Le symbole d’Athanase
AVEC le symbole d’Athanase, la Trinité reçut une définition plus élaborée. Athanase, qui était ecclésiastique, soutint Constantin lors du concile de Nicée. Le symbole qui porte son nom déclare: “Nous [vénérons] un seul Dieu dans la Trinité (…). Dieu est le Père; Dieu, le Fils; Dieu, le Saint-Esprit: et il n’y a pas trois Dieux, mais un seul Dieu.”
Toutefois, les spécialistes sont unanimes à reconnaître que ce symbole n’a pas été formulé par Athanase. On lit dans la Nouvelle Encyclopédie britannique: “L’Église d’Orient n’a pas eu connaissance du symbole avant le XIIe siècle. Depuis le XVIIe siècle, les biblistes admettent que ce symbole n’est pas dû à Athanase (mort en 373), mais qu’il a probablement été rédigé au Ve siècle dans le sud de la France. (…) L’influence du symbole semble d’abord s’être fait sentir, aux VIe et VIIe siècles, dans le sud de la France et en Espagne. L’Église de Germanie au IXe siècle, et un peu plus tard celle de Rome, l’intégrèrent à leur liturgie.”
Ainsi, à partir de l’époque du Christ, il a fallu des siècles pour que la Trinité soit acceptée dans l’ensemble de la chrétienté. Qu’est-ce qui, en tout cela, a guidé les décisions? La Parole de Dieu, ou bien des considérations politiques ou de chapelle? Dans Origine et évolution de la religion (angl.), E. Hopkins répond: “La définition orthodoxe de la Trinité qui finit par l’emporter fut essentiellement le résultat des préoccupations politiques de l’Église.”
Pourquoi les prophètes de Dieu ne l’ont-ils pas enseignée?
POURQUOI, pendant des millénaires, aucun prophète de Dieu n’a-t-il enseigné la Trinité à Son peuple? On aurait pu au moins penser que Jésus, le grand Enseignant, expliquerait ce dogme à ses disciples. Si la Trinité était la “doctrine fondamentale” de la foi, Dieu aurait-il inspiré les centaines et les centaines de pages que représentent les Écritures sans consacrer un peu de cette instruction à l’enseignement de la Trinité ?
Les chrétiens peuvent-ils croire que, des siècles après la venue de son Fils et après avoir inspiré la rédaction de la Bible , Dieu ait approuvé l’introduction d’une doctrine qui avait été inconnue de ses serviteurs pendant des millénaires, qui est un “mystère indicible”, qui “dépasse l’entendement humain”, dont l’origine païenne est reconnue, et qui fut “essentiellement le résultat des préoccupations politiques de l’Église”?

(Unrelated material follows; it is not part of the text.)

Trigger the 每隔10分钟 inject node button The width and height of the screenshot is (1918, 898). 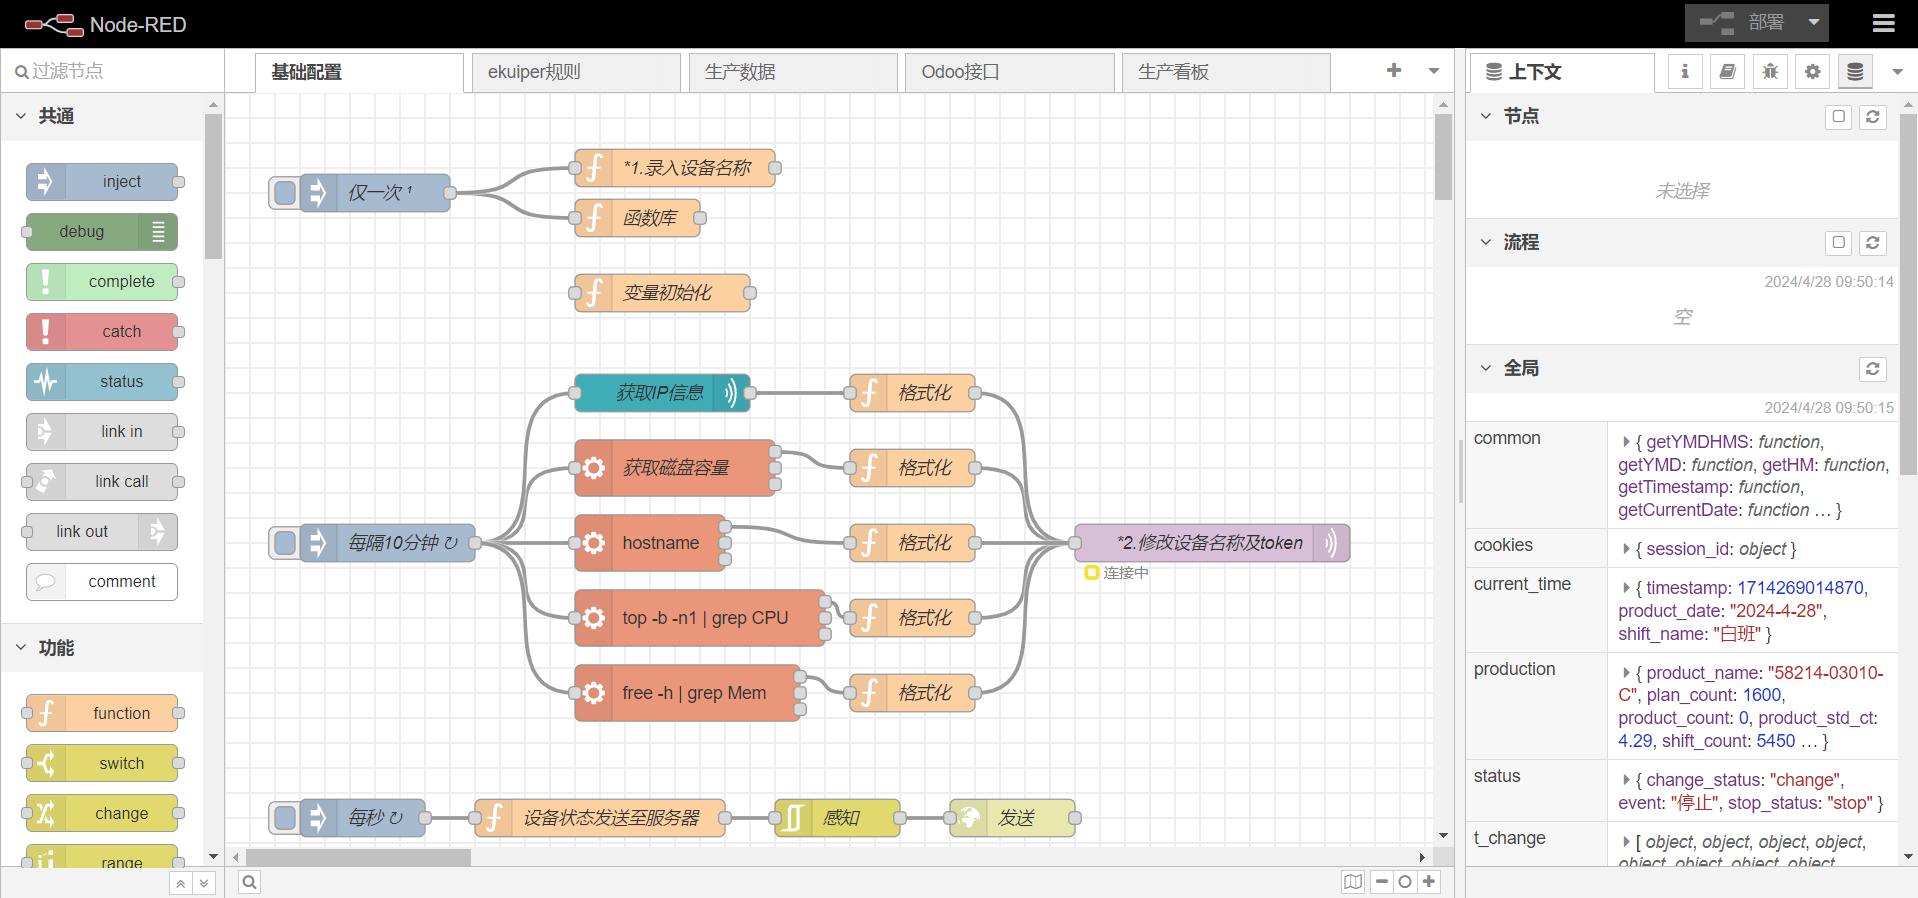click(x=285, y=543)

Le témoignage de l’Histoire est clair: le dogme de la Trinité est une déviation et relève de l’apostasie.
Pas le seul à comprendre
OUTRE MICHEL SERVET, ISAAC NEWTON, l’un des plus grands hommes de science de tous les temps, réfuta la Trinité dans ses écrits; il est parfois considéré comme Socinien. Joseph Priestley, chimiste célèbre (il a découvert l’oxygène), fut lui aussi classé parmi les Sociniens. John Milton, le grand poète, rejeta également la Trinité. En outre, Voltaire trouva amusant que Luther, Calvin et Zwingli, dont il tenait les écrits pour “illisibles”, aient convaincu une grande partie de l’Europe, alors que “les plus grands philosophes et les meilleurs écrivains de leur temps”, tels Newton et les autres Sociniens, n’avaient fait que quelques adeptes déjà près de disparaître.
Comme Socin, ces hommes mettaient l’accent sur l’importance de la raison dans les questions religieuses. C’est ainsi qu’il devrait en être. La Bible , en effet, ne nous encourage-t-elle pas à servir Dieu ‘avec usage de notre raison’? (Romains 12:1.)